#### REQUIRED ACTION
Here are the records. Print them all exactly.

------------------------------------

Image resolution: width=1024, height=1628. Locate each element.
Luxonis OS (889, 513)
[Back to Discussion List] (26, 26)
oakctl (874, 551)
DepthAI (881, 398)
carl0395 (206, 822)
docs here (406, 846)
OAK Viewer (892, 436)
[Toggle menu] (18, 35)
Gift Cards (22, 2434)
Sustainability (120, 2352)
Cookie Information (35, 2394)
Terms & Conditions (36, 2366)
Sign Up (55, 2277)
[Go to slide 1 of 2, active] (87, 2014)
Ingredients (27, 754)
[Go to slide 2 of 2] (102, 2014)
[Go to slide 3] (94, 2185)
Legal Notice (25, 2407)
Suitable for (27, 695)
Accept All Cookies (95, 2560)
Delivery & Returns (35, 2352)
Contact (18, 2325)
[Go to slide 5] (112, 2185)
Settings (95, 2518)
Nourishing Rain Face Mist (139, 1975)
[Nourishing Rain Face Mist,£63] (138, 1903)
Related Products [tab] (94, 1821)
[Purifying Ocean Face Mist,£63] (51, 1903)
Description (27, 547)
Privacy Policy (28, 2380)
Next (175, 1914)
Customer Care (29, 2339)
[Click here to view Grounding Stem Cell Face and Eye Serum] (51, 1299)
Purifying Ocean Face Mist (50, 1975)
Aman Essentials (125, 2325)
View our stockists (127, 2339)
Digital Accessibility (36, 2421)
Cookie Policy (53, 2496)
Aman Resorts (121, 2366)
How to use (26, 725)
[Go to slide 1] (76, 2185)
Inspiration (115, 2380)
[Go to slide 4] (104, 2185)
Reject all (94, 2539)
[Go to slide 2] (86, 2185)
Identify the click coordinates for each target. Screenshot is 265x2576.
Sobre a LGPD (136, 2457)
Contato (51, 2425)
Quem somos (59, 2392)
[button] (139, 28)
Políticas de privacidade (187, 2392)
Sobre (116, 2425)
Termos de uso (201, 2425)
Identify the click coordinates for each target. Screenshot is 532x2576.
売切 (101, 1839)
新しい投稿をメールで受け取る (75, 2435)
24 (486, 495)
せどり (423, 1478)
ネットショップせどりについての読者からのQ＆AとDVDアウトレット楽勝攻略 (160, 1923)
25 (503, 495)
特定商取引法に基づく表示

------------------------------------

#### RESULT
Image resolution: width=1024, height=1628. Locate each element.
Luxonis OS (889, 513)
[Back to Discussion List] (26, 26)
oakctl (874, 551)
DepthAI (881, 398)
carl0395 (206, 822)
docs here (406, 846)
OAK Viewer (892, 436)
[Toggle menu] (18, 35)
Gift Cards (22, 2434)
Sustainability (120, 2352)
Cookie Information (35, 2394)
Terms & Conditions (36, 2366)
Sign Up (55, 2277)
[Go to slide 1 of 2, active] (87, 2014)
Ingredients (27, 754)
[Go to slide 2 of 2] (102, 2014)
[Go to slide 3] (94, 2185)
Legal Notice (25, 2407)
Suitable for (27, 695)
Accept All Cookies (95, 2560)
Delivery & Returns (35, 2352)
Contact (18, 2325)
[Go to slide 5] (112, 2185)
Settings (95, 2518)
Nourishing Rain Face Mist (139, 1975)
[Nourishing Rain Face Mist,£63] (138, 1903)
Related Products [tab] (94, 1821)
[Purifying Ocean Face Mist,£63] (51, 1903)
Description (27, 547)
Privacy Policy (28, 2380)
Next (175, 1914)
Customer Care (29, 2339)
[Click here to view Grounding Stem Cell Face and Eye Serum] (51, 1299)
Purifying Ocean Face Mist (50, 1975)
Aman Essentials (125, 2325)
View our stockists (127, 2339)
Digital Accessibility (36, 2421)
Cookie Policy (53, 2496)
Aman Resorts (121, 2366)
How to use (26, 725)
[Go to slide 1] (76, 2185)
Inspiration (115, 2380)
[Go to slide 4] (104, 2185)
Reject all (94, 2539)
[Go to slide 2] (86, 2185)
Identify the click coordinates for each target. Screenshot is 265x2576.
Sobre a LGPD (136, 2457)
Contato (51, 2425)
Quem somos (59, 2392)
[button] (139, 28)
Políticas de privacidade (187, 2392)
Sobre (116, 2425)
Termos de uso (201, 2425)
Identify the click coordinates for each target. Screenshot is 532x2576.
売切 (101, 1839)
新しい投稿をメールで受け取る (75, 2435)
24 (486, 495)
せどり (423, 1478)
ネットショップせどりについての読者からのQ＆AとDVDアウトレット楽勝攻略 (160, 1923)
25 (503, 495)
特定商取引法に基づく表示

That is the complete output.